• _PROBLEM DETAILS_: In the response, the entries must appear exactly as supplied.

• _WORKING DATA_:

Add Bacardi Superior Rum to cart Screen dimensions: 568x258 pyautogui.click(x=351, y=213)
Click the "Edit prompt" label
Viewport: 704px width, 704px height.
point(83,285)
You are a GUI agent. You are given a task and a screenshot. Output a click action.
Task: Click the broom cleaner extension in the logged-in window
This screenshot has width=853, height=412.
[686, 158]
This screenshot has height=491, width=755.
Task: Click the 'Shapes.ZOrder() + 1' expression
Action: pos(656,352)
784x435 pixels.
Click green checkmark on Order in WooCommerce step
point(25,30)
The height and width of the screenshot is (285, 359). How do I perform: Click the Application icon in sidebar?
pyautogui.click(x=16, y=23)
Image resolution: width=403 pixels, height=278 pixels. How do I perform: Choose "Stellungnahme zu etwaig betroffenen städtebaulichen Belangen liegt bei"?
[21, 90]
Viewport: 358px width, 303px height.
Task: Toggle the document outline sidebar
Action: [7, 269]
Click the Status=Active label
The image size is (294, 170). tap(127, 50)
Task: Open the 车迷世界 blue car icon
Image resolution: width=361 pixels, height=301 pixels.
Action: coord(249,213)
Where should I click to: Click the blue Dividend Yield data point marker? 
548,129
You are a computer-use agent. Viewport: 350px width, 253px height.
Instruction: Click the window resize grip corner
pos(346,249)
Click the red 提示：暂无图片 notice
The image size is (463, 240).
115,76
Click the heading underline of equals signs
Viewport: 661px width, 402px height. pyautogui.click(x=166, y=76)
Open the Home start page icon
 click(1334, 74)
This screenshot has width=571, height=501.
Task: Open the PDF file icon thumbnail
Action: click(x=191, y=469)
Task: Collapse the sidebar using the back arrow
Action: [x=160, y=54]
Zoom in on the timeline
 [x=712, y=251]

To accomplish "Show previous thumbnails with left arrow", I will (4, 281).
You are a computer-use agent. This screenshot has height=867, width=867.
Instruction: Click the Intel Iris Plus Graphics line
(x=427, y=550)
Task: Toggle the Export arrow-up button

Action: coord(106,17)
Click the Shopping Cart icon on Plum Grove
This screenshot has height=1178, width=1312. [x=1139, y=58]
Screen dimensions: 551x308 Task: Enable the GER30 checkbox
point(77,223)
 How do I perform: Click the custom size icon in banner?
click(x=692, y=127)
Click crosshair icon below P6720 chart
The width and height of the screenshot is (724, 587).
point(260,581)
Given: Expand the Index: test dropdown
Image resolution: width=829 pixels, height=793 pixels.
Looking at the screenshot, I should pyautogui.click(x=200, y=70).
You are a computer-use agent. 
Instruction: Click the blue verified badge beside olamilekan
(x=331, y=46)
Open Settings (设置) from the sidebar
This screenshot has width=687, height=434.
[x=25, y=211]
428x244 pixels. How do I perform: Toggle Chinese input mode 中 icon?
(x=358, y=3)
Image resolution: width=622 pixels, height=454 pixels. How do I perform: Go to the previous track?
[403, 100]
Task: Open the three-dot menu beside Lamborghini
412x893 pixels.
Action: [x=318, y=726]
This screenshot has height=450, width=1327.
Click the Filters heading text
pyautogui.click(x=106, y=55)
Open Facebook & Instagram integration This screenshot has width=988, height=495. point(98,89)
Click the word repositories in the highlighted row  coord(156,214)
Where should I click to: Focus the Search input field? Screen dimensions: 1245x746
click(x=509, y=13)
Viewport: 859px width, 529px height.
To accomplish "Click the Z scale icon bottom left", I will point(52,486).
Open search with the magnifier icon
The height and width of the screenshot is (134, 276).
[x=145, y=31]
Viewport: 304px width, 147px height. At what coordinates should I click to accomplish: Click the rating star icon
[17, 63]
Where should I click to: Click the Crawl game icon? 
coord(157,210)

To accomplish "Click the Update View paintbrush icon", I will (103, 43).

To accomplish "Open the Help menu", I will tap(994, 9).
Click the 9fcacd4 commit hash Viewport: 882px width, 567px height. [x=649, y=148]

• _TASK OUTPUT_:
Add Bacardi Superior Rum to cart Screen dimensions: 568x258 pyautogui.click(x=351, y=213)
Click the "Edit prompt" label
Viewport: 704px width, 704px height.
point(83,285)
You are a GUI agent. You are given a task and a screenshot. Output a click action.
Task: Click the broom cleaner extension in the logged-in window
This screenshot has width=853, height=412.
[686, 158]
This screenshot has height=491, width=755.
Task: Click the 'Shapes.ZOrder() + 1' expression
Action: pos(656,352)
784x435 pixels.
Click green checkmark on Order in WooCommerce step
point(25,30)
The height and width of the screenshot is (285, 359). How do I perform: Click the Application icon in sidebar?
pyautogui.click(x=16, y=23)
Image resolution: width=403 pixels, height=278 pixels. How do I perform: Choose "Stellungnahme zu etwaig betroffenen städtebaulichen Belangen liegt bei"?
[21, 90]
Viewport: 358px width, 303px height.
Task: Toggle the document outline sidebar
Action: [7, 269]
Click the Status=Active label
The image size is (294, 170). tap(127, 50)
Task: Open the 车迷世界 blue car icon
Image resolution: width=361 pixels, height=301 pixels.
Action: coord(249,213)
Where should I click to: Click the blue Dividend Yield data point marker? 
548,129
You are a computer-use agent. Viewport: 350px width, 253px height.
Instruction: Click the window resize grip corner
pos(346,249)
Click the red 提示：暂无图片 notice
The image size is (463, 240).
115,76
Click the heading underline of equals signs
Viewport: 661px width, 402px height. pyautogui.click(x=166, y=76)
Open the Home start page icon
 click(1334, 74)
This screenshot has width=571, height=501.
Task: Open the PDF file icon thumbnail
Action: click(x=191, y=469)
Task: Collapse the sidebar using the back arrow
Action: [x=160, y=54]
Zoom in on the timeline
 [x=712, y=251]

To accomplish "Show previous thumbnails with left arrow", I will (4, 281).
You are a computer-use agent. This screenshot has height=867, width=867.
Instruction: Click the Intel Iris Plus Graphics line
(x=427, y=550)
Task: Toggle the Export arrow-up button

Action: coord(106,17)
Click the Shopping Cart icon on Plum Grove
This screenshot has height=1178, width=1312. [x=1139, y=58]
Screen dimensions: 551x308 Task: Enable the GER30 checkbox
point(77,223)
 How do I perform: Click the custom size icon in banner?
click(x=692, y=127)
Click crosshair icon below P6720 chart
The width and height of the screenshot is (724, 587).
point(260,581)
Given: Expand the Index: test dropdown
Image resolution: width=829 pixels, height=793 pixels.
Looking at the screenshot, I should pyautogui.click(x=200, y=70).
You are a computer-use agent. 
Instruction: Click the blue verified badge beside olamilekan
(x=331, y=46)
Open Settings (设置) from the sidebar
This screenshot has width=687, height=434.
[x=25, y=211]
428x244 pixels. How do I perform: Toggle Chinese input mode 中 icon?
(x=358, y=3)
Image resolution: width=622 pixels, height=454 pixels. How do I perform: Go to the previous track?
[403, 100]
Task: Open the three-dot menu beside Lamborghini
412x893 pixels.
Action: [x=318, y=726]
This screenshot has height=450, width=1327.
Click the Filters heading text
pyautogui.click(x=106, y=55)
Open Facebook & Instagram integration This screenshot has width=988, height=495. point(98,89)
Click the word repositories in the highlighted row  coord(156,214)
Where should I click to: Focus the Search input field? Screen dimensions: 1245x746
click(x=509, y=13)
Viewport: 859px width, 529px height.
To accomplish "Click the Z scale icon bottom left", I will point(52,486).
Open search with the magnifier icon
The height and width of the screenshot is (134, 276).
[x=145, y=31]
Viewport: 304px width, 147px height. At what coordinates should I click to accomplish: Click the rating star icon
[17, 63]
Where should I click to: Click the Crawl game icon? 
coord(157,210)

To accomplish "Click the Update View paintbrush icon", I will (103, 43).

To accomplish "Open the Help menu", I will tap(994, 9).
Click the 9fcacd4 commit hash Viewport: 882px width, 567px height. [x=649, y=148]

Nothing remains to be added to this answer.